## Exercise goal:
Pull out every line below that contains the word "field". Upper and lower case must match.

## Input data:
++++++
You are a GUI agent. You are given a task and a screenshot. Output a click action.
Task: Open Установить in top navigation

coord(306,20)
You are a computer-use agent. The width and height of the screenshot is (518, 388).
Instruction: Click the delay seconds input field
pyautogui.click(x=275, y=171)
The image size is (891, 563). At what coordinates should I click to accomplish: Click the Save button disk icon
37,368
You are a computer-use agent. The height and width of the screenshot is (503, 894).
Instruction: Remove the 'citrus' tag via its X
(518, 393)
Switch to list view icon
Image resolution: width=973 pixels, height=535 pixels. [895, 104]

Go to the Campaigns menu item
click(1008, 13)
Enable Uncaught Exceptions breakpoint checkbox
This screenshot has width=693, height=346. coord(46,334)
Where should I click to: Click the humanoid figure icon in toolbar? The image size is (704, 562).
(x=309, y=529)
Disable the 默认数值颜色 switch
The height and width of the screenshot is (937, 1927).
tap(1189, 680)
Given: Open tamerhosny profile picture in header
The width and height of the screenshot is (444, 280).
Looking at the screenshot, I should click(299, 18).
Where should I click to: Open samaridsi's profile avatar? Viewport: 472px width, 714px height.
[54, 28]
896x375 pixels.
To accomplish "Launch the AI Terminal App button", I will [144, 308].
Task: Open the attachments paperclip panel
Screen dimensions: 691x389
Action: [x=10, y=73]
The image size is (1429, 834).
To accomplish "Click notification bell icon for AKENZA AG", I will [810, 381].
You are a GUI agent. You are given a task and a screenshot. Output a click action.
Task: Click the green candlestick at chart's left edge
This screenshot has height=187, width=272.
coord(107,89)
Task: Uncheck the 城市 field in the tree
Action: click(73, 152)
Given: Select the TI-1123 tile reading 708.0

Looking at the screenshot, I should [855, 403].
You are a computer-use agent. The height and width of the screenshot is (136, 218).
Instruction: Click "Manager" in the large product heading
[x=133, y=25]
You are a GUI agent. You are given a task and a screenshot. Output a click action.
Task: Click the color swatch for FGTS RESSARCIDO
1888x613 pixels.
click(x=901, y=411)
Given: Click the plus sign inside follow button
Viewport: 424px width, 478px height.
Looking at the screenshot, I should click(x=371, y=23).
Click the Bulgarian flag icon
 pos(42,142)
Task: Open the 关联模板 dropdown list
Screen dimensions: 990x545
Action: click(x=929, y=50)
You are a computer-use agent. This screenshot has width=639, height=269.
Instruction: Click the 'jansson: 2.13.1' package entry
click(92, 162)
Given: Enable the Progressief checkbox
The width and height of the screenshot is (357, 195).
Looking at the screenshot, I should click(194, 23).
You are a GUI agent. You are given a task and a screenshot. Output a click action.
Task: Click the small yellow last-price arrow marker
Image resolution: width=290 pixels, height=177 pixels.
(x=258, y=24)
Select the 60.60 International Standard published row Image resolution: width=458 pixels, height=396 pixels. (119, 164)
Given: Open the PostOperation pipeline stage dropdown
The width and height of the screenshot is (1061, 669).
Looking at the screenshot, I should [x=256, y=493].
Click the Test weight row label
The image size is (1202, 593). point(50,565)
++++++
## Complete response:
Instruction: Click the delay seconds input field
Task: Uncheck the 城市 field in the tree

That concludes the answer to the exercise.